## TEXT SECTION
# # # # # # #
Revenue Act 1869
- Parliament of the United Kingdom
- Long title: An Act to grant certain Duties of Customs and Inland Revenue, and to repeal and alter other Duties of Customs and Inland Revenue.
- Citation: 32 & 33 Vict. c. 14
- Territorial extent: United Kingdom

Dates
- Royal assent: 24 June 1869
- Commencement: 24 June 1869
- Repealed: 1 January 1953

Other legislation
- Amends: See § Repealed enactments
- Repeals/revokes: See § Repealed enactments
- Amended by: Customs and Inland Revenue Act 1874;
- Repealed by: Customs and Excise Act 1952

Status: Repealed

Text of statute as originally enacted

= Revenue Act 1869 =

Act of the Parliament of the United Kingdom

The Revenue Act 1869 (32 & 33 Vict. c. 14) was an act of the Parliament of the United Kingdom that granted certain duties of customs and inland revenue, and repealed and altered other duties of customs and inland revenue, in the United Kingdom.

== Provisions ==
The act granted duties of customs on tea and beer (schedule (A.)) and duties of income tax, land tax and inhabited house duty (schedule (B.)), and abolished the customs duties on corn, grain, meal and flour and other similar articles. It also repealed the percentage duty on fire insurances, the excise licence for the sale of tea, coffee, cocoa nuts, chocolate and pepper, and a substantial body of earlier enactments relating to assessed taxes and excise duties.

=== Repealed enactments ===
Sections 12, 14 and 39 of the act repealed 67 enactments, listed in schedules (C.), (D.) and (E.) to the act, respectively.
# # # # # # #
Collection entries
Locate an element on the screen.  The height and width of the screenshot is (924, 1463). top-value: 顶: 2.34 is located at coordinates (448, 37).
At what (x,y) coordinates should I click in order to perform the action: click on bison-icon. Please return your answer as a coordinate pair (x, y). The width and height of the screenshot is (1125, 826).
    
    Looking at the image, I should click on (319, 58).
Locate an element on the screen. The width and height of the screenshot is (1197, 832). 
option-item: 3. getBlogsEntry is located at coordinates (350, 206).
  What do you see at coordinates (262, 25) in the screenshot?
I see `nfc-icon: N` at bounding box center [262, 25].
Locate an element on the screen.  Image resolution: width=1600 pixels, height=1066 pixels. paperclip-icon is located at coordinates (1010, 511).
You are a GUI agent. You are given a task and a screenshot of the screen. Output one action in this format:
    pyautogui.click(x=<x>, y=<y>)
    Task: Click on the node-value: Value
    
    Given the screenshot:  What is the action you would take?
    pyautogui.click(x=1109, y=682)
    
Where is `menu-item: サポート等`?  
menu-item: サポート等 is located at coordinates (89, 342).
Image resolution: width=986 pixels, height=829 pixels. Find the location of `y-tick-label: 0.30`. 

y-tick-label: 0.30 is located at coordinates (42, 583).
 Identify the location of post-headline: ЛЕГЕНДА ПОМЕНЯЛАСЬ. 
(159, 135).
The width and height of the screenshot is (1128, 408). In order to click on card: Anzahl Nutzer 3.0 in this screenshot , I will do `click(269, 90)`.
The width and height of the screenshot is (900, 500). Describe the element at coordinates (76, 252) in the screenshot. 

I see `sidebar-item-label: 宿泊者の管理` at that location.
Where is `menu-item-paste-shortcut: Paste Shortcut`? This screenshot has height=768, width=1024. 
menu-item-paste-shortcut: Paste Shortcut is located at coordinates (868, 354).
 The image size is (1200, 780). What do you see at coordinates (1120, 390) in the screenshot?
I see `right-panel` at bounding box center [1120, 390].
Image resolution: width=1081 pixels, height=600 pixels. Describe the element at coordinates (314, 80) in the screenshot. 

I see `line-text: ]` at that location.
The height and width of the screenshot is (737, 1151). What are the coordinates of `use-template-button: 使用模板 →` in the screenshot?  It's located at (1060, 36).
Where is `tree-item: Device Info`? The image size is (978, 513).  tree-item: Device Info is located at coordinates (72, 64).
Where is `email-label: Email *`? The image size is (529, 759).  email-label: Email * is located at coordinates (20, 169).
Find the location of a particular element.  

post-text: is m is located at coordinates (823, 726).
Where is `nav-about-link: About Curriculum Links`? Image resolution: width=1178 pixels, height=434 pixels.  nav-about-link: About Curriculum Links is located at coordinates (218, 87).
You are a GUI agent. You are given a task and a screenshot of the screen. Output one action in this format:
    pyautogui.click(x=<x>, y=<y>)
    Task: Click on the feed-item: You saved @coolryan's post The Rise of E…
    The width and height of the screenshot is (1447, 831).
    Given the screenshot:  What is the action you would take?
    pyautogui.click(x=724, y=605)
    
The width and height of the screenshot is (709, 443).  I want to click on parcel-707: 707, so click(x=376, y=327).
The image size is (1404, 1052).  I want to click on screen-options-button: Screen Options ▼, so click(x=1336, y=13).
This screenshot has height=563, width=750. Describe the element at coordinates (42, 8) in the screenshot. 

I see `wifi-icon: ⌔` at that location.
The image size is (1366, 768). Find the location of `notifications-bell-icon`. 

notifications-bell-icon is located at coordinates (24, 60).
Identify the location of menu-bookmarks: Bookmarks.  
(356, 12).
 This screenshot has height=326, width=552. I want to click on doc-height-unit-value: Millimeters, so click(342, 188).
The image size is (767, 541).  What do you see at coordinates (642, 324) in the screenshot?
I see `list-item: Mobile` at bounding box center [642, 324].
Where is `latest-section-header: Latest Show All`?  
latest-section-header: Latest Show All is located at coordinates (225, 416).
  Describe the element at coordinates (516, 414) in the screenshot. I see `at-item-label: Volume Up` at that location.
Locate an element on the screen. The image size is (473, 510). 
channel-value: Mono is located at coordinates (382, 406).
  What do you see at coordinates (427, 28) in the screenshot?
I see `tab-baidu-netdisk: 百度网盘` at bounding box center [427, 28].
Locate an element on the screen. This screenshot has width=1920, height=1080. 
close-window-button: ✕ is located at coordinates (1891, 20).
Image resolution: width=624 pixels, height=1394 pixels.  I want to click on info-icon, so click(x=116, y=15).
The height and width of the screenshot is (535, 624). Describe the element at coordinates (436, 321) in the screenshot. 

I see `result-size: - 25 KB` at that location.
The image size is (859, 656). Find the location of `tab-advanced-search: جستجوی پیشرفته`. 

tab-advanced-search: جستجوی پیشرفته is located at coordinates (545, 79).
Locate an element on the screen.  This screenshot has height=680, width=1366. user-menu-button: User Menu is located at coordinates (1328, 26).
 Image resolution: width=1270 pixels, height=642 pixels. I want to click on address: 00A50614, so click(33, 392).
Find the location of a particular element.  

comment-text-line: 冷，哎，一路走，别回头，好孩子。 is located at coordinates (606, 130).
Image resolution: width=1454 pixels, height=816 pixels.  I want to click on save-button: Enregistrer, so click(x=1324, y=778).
# # # # # # #
## QUESTIONS ON THE MATERIAL
[a] Answer these questions about the Revenue Act 1869 text:
(i) On what date did the act receive royal assent?
(ii) Which act repealed it?
(iii) How many enactments did sections 12, 14 and 39 repeal?
[b] Print everything in the records from the line that contains "The width and height of the screenshot is (709, 443)." down through the line that contains "This screenshot has height=326, width=552.", including both.
The Revenue Act 1869 text and the records have nothing to do with each other.

## WRITTEN ANSWERS
[a]
(i) 24 June 1869
(ii) The Customs and Excise Act 1952
(iii) 67

[b]
The width and height of the screenshot is (709, 443).  I want to click on parcel-707: 707, so click(x=376, y=327).
The image size is (1404, 1052).  I want to click on screen-options-button: Screen Options ▼, so click(x=1336, y=13).
This screenshot has height=563, width=750. Describe the element at coordinates (42, 8) in the screenshot. 

I see `wifi-icon: ⌔` at that location.
The image size is (1366, 768). Find the location of `notifications-bell-icon`. 

notifications-bell-icon is located at coordinates (24, 60).
Identify the location of menu-bookmarks: Bookmarks.  
(356, 12).
 This screenshot has height=326, width=552. I want to click on doc-height-unit-value: Millimeters, so click(342, 188).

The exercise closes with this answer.